What you need to do: Arrange the lines below as a JSON list of strings, one string per line, skipping blank lines. Begin at the line containing "Image resolution: width=960" and stop after the line containing "will click(x=194, y=249).", including both.

[Word and element pointing lines]
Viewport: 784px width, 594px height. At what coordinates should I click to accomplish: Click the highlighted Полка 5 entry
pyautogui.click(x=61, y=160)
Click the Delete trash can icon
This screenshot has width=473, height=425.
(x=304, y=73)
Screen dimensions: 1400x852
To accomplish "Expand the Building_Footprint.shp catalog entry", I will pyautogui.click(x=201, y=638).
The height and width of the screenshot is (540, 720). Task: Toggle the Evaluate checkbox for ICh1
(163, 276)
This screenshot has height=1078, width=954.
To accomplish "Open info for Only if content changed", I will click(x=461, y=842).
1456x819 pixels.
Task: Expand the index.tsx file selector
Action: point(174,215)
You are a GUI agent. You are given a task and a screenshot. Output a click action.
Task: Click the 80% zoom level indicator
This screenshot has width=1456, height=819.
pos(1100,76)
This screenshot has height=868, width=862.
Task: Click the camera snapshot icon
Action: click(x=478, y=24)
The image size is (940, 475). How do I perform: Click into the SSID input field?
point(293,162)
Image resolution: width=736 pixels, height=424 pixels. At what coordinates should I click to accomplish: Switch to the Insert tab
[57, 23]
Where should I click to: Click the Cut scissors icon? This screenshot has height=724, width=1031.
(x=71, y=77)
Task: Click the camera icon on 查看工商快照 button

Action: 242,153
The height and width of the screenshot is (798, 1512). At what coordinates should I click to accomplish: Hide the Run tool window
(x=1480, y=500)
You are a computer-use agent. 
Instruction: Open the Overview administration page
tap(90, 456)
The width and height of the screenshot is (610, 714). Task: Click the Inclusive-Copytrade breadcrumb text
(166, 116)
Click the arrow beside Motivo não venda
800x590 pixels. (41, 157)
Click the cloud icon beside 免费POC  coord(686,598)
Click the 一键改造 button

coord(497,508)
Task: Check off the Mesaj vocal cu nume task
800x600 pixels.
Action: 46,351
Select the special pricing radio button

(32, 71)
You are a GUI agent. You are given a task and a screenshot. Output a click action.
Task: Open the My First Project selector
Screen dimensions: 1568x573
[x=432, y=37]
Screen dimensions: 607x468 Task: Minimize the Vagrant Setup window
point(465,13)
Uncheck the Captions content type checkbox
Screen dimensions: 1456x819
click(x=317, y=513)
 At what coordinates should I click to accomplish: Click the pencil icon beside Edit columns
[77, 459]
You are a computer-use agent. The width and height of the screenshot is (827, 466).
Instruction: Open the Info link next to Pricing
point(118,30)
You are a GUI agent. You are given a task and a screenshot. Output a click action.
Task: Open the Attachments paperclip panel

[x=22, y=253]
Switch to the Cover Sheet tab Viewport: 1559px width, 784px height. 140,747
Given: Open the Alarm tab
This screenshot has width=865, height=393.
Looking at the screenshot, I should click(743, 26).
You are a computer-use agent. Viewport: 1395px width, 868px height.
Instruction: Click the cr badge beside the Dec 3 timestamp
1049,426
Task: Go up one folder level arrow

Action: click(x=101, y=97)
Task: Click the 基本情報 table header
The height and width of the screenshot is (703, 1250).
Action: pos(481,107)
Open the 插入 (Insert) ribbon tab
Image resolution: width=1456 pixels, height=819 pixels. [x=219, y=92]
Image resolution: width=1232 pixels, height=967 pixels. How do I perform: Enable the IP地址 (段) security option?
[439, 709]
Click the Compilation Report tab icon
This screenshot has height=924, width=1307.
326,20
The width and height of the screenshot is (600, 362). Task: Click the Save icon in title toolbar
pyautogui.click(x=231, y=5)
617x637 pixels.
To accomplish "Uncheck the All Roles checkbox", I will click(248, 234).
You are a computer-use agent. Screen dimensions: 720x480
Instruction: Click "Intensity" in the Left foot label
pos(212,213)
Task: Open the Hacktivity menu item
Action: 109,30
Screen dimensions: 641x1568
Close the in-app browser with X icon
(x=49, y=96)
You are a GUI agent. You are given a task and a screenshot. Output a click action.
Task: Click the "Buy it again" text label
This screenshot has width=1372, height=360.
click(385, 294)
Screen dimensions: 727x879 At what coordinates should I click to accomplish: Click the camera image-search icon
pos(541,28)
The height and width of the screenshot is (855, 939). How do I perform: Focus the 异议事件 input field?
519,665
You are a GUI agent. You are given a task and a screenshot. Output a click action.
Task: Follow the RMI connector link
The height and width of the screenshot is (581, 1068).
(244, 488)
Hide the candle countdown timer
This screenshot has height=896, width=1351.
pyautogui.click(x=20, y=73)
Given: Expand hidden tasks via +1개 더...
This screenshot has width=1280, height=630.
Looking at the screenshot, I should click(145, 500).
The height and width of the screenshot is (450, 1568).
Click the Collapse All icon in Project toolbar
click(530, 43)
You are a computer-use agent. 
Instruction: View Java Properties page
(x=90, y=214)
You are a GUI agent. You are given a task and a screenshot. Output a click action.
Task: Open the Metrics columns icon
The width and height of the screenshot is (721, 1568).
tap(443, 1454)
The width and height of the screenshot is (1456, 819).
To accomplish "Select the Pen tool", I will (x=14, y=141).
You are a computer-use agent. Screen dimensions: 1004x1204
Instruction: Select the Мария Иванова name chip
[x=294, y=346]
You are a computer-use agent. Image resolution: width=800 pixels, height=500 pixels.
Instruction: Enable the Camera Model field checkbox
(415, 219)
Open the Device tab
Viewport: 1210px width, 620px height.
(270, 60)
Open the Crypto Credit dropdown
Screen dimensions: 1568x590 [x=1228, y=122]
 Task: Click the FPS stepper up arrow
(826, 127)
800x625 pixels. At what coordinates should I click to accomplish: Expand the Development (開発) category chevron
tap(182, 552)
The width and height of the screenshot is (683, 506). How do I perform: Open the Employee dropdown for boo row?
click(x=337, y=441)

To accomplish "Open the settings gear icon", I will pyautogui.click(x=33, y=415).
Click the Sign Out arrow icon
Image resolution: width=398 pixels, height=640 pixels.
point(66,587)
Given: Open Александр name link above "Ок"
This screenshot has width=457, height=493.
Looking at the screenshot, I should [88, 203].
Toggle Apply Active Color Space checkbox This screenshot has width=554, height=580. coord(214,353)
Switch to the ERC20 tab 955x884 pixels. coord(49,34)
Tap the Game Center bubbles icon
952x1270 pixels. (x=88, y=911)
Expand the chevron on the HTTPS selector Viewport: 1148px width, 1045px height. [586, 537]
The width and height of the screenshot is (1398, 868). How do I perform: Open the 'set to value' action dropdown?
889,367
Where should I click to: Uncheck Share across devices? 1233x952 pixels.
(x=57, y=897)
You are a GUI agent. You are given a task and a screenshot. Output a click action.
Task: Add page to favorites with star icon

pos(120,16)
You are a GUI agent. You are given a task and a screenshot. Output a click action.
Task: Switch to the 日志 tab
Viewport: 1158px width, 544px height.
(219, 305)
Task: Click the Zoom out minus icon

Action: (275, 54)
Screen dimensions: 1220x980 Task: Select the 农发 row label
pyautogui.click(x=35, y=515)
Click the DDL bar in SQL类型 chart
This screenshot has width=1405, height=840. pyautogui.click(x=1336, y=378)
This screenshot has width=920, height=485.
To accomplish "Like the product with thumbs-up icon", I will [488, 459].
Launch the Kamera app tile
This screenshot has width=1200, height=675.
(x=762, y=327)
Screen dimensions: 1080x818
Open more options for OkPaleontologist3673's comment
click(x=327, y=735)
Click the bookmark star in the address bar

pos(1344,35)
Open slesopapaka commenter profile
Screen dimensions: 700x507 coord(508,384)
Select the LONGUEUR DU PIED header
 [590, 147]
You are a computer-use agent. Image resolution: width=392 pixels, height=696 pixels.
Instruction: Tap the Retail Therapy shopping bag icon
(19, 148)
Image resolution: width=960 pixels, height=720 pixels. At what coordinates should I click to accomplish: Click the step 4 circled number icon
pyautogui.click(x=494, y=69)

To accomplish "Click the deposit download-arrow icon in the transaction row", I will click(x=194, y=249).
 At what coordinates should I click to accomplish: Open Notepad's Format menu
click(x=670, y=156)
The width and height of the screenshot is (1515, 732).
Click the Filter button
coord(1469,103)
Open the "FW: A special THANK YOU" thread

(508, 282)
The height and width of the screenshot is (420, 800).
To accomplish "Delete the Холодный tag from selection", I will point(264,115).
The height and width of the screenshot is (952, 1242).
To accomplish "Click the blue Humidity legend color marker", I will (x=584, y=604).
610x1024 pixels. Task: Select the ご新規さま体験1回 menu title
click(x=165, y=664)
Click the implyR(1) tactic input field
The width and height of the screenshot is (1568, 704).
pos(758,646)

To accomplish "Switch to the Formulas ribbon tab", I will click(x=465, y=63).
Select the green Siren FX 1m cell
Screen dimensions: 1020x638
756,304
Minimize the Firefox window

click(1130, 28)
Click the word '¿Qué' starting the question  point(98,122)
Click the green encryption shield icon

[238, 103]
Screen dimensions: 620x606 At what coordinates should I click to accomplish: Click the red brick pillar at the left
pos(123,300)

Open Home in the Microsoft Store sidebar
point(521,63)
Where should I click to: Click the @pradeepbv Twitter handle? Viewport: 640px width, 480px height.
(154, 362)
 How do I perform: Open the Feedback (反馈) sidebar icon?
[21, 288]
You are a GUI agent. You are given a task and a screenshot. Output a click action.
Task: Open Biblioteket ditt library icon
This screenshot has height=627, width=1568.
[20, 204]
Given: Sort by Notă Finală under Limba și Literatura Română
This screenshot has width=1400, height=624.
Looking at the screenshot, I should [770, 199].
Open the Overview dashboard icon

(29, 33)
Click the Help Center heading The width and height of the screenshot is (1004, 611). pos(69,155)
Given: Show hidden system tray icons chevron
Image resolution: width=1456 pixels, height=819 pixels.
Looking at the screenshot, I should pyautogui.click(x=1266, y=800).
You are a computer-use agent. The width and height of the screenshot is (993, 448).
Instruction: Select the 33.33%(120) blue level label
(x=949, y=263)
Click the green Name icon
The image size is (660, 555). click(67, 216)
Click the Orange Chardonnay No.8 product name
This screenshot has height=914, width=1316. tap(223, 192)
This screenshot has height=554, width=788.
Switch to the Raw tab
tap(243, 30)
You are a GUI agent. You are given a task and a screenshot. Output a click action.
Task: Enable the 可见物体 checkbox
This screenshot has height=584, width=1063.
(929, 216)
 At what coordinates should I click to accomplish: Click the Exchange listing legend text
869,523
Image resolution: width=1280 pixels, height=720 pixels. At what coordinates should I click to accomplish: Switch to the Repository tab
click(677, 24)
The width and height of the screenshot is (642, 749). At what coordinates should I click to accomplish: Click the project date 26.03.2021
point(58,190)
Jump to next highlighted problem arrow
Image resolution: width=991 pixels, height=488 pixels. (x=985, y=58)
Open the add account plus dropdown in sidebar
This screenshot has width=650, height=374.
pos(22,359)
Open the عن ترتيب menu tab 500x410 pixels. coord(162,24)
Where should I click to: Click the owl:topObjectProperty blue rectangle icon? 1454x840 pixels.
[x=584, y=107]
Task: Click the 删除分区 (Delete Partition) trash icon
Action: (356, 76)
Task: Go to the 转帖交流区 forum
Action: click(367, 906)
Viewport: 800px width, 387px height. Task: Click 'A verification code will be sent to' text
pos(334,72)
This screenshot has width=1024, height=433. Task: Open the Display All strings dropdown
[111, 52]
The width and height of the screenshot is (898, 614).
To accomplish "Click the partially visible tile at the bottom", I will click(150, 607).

Written answer:
[
  "Image resolution: width=960 pixels, height=720 pixels. At what coordinates should I click to accomplish: Click the step 4 circled number icon",
  "pyautogui.click(x=494, y=69)",
  "To accomplish \"Click the deposit download-arrow icon in the transaction row\", I will click(x=194, y=249)."
]